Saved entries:
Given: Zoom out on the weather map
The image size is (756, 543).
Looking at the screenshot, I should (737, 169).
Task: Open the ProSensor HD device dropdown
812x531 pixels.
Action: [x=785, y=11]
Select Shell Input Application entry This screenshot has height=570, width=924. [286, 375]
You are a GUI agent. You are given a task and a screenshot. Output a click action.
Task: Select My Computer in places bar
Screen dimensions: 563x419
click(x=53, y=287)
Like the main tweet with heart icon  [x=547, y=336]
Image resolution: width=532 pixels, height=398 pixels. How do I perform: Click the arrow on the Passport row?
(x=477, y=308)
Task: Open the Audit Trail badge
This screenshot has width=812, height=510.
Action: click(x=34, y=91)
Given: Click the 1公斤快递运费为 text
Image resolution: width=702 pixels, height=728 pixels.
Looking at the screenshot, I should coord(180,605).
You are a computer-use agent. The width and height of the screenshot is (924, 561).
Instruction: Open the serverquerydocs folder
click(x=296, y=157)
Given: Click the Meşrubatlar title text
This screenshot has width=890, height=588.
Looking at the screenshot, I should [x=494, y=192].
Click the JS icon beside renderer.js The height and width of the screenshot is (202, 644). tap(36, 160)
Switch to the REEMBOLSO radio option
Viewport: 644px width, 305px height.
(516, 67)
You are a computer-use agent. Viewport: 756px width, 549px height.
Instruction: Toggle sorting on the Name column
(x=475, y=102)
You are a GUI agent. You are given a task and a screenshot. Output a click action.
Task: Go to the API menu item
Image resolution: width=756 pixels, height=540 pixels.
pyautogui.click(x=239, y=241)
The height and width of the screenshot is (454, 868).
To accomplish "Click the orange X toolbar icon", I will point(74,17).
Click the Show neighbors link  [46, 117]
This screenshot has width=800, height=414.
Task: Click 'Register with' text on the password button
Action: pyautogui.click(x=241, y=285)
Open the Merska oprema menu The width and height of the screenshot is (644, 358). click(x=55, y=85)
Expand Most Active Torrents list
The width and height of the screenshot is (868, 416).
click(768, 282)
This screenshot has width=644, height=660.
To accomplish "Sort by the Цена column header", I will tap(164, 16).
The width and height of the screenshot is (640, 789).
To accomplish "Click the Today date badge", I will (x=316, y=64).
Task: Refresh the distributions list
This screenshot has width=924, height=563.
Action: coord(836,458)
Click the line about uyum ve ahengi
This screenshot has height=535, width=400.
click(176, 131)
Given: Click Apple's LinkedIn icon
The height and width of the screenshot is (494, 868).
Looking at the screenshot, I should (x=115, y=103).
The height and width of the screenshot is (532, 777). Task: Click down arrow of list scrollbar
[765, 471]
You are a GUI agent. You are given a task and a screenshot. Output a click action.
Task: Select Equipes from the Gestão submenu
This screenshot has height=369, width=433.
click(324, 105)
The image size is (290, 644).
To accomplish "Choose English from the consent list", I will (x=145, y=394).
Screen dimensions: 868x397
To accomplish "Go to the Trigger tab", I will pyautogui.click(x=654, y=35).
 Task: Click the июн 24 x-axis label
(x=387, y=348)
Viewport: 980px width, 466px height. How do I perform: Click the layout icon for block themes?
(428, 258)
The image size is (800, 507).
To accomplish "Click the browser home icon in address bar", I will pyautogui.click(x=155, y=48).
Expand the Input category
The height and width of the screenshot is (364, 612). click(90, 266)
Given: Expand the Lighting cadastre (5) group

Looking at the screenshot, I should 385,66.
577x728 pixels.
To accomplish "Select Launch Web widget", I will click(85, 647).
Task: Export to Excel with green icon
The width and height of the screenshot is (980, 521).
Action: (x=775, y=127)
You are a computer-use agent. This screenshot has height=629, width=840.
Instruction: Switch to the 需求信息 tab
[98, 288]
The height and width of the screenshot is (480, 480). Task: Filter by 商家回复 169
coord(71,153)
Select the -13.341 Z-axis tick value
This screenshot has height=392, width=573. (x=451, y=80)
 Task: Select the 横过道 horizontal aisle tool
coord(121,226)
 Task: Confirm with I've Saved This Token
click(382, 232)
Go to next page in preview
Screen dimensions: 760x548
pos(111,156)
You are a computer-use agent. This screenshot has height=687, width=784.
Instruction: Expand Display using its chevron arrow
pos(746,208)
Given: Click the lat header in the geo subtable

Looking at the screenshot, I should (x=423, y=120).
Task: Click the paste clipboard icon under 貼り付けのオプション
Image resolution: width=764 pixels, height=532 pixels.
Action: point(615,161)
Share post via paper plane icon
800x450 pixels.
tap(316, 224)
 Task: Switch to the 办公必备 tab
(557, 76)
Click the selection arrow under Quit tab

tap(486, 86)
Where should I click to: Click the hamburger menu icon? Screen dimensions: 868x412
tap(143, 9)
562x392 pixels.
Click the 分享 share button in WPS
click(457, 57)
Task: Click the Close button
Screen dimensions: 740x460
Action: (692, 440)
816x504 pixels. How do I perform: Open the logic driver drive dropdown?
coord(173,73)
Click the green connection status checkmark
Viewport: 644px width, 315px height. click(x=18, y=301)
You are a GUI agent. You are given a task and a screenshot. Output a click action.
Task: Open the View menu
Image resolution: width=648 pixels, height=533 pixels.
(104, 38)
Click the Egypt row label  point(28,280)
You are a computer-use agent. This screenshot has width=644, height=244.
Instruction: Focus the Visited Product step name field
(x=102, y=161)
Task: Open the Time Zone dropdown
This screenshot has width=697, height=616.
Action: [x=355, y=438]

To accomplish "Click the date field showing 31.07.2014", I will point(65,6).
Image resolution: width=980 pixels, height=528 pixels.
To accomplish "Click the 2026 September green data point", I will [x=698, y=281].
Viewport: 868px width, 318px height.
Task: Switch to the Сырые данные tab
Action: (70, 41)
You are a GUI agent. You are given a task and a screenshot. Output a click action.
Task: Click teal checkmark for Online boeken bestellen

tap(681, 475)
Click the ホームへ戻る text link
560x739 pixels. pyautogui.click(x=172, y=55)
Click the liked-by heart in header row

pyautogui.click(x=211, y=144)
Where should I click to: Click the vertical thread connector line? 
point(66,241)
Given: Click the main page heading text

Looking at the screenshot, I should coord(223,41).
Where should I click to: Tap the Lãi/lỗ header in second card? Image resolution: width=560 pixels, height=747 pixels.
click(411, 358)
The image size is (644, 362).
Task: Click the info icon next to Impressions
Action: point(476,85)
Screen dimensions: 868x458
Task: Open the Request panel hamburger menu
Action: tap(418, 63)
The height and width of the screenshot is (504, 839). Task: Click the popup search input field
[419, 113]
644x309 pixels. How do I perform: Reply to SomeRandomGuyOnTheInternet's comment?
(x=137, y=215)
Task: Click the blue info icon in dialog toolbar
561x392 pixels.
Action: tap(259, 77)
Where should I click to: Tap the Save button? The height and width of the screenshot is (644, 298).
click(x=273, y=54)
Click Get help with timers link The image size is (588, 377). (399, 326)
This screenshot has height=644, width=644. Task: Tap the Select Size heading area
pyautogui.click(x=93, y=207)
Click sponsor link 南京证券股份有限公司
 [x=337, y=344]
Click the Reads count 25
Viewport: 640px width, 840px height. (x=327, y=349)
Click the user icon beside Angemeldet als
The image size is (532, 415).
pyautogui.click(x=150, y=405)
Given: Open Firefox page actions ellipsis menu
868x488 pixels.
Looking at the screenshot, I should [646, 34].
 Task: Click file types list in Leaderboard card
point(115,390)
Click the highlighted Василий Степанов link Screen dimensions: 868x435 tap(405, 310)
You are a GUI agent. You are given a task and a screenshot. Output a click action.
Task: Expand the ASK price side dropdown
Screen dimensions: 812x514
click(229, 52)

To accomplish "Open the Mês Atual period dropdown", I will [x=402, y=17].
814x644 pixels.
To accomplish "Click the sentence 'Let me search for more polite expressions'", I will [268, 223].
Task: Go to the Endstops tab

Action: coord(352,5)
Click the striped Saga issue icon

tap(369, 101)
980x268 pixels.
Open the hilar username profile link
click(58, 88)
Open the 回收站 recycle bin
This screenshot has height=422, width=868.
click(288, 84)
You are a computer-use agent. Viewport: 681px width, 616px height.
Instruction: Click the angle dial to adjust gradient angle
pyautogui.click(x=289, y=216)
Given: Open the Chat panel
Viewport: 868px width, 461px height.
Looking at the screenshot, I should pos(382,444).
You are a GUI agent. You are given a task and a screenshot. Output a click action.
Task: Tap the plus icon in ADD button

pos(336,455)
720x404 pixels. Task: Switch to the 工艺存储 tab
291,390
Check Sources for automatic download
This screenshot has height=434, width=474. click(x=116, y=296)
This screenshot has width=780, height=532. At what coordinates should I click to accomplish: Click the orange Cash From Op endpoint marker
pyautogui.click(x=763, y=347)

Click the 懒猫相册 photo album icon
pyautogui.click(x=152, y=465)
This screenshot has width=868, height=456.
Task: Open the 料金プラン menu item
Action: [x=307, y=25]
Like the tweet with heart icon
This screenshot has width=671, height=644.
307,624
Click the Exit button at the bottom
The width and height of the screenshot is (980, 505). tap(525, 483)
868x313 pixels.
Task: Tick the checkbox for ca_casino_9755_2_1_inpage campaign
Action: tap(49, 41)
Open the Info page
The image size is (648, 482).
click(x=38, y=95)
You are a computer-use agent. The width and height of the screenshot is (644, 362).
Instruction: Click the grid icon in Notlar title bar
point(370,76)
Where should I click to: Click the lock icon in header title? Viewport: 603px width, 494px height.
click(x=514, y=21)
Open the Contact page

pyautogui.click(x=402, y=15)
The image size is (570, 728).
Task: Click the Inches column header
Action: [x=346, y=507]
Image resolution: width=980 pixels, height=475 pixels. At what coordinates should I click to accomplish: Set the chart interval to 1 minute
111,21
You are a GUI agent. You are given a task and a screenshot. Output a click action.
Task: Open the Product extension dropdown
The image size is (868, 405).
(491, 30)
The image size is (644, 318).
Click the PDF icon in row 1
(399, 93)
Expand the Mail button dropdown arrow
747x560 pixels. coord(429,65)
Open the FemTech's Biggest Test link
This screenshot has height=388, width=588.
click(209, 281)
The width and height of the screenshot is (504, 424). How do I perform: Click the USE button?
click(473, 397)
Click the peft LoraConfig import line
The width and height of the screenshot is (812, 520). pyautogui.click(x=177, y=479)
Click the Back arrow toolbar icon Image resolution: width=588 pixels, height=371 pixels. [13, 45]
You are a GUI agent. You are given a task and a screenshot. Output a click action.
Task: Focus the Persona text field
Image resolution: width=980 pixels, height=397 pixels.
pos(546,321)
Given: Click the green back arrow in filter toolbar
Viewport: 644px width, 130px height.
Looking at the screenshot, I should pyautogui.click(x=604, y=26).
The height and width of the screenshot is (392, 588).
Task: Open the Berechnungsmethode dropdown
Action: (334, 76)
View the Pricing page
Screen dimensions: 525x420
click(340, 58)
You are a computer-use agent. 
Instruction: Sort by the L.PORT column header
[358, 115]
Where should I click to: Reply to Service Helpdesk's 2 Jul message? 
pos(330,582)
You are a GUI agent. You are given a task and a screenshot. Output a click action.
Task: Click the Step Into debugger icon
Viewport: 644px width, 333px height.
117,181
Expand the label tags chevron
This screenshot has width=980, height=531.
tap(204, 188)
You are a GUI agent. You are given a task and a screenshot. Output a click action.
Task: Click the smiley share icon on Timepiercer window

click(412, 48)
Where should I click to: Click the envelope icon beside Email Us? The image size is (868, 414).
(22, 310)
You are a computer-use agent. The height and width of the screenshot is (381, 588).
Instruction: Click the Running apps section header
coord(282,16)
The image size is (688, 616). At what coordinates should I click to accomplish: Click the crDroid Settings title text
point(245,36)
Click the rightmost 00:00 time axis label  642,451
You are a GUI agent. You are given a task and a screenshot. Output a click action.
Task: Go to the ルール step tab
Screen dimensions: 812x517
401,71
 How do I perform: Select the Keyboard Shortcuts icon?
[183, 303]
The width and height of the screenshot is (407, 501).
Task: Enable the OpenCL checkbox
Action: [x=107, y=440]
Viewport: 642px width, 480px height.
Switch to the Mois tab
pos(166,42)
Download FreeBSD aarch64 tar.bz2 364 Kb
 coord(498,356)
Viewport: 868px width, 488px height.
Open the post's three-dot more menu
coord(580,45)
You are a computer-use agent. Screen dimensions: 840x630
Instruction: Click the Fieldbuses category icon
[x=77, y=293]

* _What the exercise asks_
Using the data above, transcribe the lines that run from the line with "Check Sources for automatic download" to the line with "The image size is (644, 318).", both ends kept, and output nothing else.

* _Output for this exercise_
Check Sources for automatic download
This screenshot has height=434, width=474. click(x=116, y=296)
This screenshot has width=780, height=532. At what coordinates should I click to accomplish: Click the orange Cash From Op endpoint marker
pyautogui.click(x=763, y=347)

Click the 懒猫相册 photo album icon
pyautogui.click(x=152, y=465)
This screenshot has width=868, height=456.
Task: Open the 料金プラン menu item
Action: [x=307, y=25]
Like the tweet with heart icon
This screenshot has width=671, height=644.
307,624
Click the Exit button at the bottom
The width and height of the screenshot is (980, 505). tap(525, 483)
868x313 pixels.
Task: Tick the checkbox for ca_casino_9755_2_1_inpage campaign
Action: tap(49, 41)
Open the Info page
The image size is (648, 482).
click(x=38, y=95)
You are a computer-use agent. The width and height of the screenshot is (644, 362).
Instruction: Click the grid icon in Notlar title bar
point(370,76)
Where should I click to: Click the lock icon in header title? Viewport: 603px width, 494px height.
click(x=514, y=21)
Open the Contact page

pyautogui.click(x=402, y=15)
The image size is (570, 728).
Task: Click the Inches column header
Action: [x=346, y=507]
Image resolution: width=980 pixels, height=475 pixels. At what coordinates should I click to accomplish: Set the chart interval to 1 minute
111,21
You are a GUI agent. You are given a task and a screenshot. Output a click action.
Task: Open the Product extension dropdown
The image size is (868, 405).
(491, 30)
The image size is (644, 318).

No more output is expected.